Les habitants de N’Djamena se rendent régulièrement à Kousseri, ville camerounaise située à l’extrême nord du pays. Bordée par les rives du Chari et du Logone, Kousseri est une ville voisine de la capitale tchadienne. Cette proximité géographique en fait un marché incontournable pour les N’Djamenois.
Sur le pont Ngueli, les Tchadiens affluent chaque jour, parfois dans la précipitation, à l’entrée de Kousseri. Et ce, pour diverses raisons, notamment pour son marché. D’une part, il est plus accessible pour les habitants des quartiers périphériques de N’Djamena ; d’autre part, il constitue un centre commercial attractif. Chaque jour, des centaines de N’Djamenois traversent ce pont, parmi eux de nombreuses ménagères.
« Je ne peux pas aller à Dembé, qui est le marché le plus proche de N’Djamena. C’est loin et les articles y sont plus chers qu’à Kousseri. Donc, je préfère acheter tout ici, juste de l’autre côté du pont. Parfois, si j’achète en grande quantité, la douane me retient quelque temps. Parfois, je paie, parfois j’insiste sur le fait que c’est pour mon ménage, et ils me laissent passer », explique une femme d’une trentaine d’années.
Si certains s’y rendent quotidiennement, d’autres y vont une fois par mois pour faire leurs provisions et tenir jusqu’au mois suivant. Pour eux, Kousseri est leur unique marché.

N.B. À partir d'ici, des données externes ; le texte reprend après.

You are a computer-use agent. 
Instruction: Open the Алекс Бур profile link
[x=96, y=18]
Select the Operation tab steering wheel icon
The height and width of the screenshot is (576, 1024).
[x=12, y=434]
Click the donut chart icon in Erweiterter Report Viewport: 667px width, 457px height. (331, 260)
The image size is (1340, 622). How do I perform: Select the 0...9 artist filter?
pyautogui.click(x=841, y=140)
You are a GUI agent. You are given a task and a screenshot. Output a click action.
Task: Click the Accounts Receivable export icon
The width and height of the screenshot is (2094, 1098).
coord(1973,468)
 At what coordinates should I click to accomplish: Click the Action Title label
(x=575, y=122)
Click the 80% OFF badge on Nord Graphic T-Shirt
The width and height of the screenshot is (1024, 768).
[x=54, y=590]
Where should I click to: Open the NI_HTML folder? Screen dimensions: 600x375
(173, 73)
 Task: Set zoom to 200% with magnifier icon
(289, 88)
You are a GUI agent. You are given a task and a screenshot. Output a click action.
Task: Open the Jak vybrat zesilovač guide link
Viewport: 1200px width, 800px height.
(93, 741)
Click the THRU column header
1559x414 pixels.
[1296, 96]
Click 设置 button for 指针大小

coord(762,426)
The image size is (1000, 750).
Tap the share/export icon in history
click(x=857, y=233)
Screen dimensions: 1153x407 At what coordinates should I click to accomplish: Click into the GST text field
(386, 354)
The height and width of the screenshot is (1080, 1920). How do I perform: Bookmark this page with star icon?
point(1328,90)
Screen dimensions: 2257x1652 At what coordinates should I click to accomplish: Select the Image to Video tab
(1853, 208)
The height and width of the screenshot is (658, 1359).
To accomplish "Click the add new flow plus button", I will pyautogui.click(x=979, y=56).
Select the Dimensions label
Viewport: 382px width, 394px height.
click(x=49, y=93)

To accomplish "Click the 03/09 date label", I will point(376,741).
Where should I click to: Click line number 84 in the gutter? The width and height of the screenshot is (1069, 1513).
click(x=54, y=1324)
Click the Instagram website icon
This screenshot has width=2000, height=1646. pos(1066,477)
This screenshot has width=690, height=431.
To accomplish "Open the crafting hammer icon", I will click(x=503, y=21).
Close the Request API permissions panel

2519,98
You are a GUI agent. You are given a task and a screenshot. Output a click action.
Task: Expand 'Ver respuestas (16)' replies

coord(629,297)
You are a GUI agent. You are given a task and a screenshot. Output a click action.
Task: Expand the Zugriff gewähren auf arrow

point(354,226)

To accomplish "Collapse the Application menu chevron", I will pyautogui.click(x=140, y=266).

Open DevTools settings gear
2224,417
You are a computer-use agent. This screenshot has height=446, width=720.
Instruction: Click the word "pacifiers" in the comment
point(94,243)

Habitant à Ngueli, ils considèrent qu’aller à Dembé ou au grand marché de N’Djamena est une perte de temps. « Depuis que nous avons quitté le quartier Farcha, je n’ai plus eu besoin d’acheter des articles de ménage sur un marché de N’Djamena, même pas un seul. Des produits comme le natron, l’ail et autres, on les trouve dans les boutiques. Quant au riz, à la farine et au sucre, ils sont bien plus abordables à Kousseri. Donc, je les achète ici. Je ne peux pas me permettre de dépenser plus en allant à Dembé où les prix sont plus élevés », confie un père de famille.
Un commerce transfrontalier rentable
De l’autre côté, un homme, sur sa moto tricycle chargée de marchandises, traverse la frontière. Une fois au Tchad, il décharge sa cargaison et repart aussitôt. « Chaque matin, je fais deux allers-retours, et le soir, deux autres. Cela me permet de subvenir aux besoins de ma famille et d’économiser pour d’autres dépenses. Cela fait plusieurs années que je viens ici pour gagner ma vie. J’ai jugé nécessaire de travailler plutôt que de rester les bras croisés. Certes, je n’ai pas de pieds, mais ce n’est pas une excuse. Je ne peux pas attendre que les autres fassent tout pour moi », témoigne cet homme à mobilité réduite.
La route de Kousseri est le témoin d’un commerce prospère entre les deux villes. Une mère camerounaise nous raconte comment elle subvient aux besoins de sa famille depuis la mort de son mari. « Je suis mère de plusieurs enfants. Je viens avec mes aînés acheter des marchandises, puis je les revends à N’Djamena. Cela me permet de nourrir mes enfants. Leur père n’étant plus là, c’est à moi de les éduquer et de les faire vivre. À quoi bon rester à la maison en attendant que d’autres nous apportent à manger ? », s’interroge-t-elle, un sourire aux lèvres.
Des jeunes enfants, des femmes et des hommes, Camerounais comme Tchadiens, font de cette frontière un véritable centre d’échanges commerciaux. Chaque jour, Kousseri alimente les ménages tchadiens des quartiers comme Ngueli et Walia, ainsi que les marchés de la capitale tchadienne.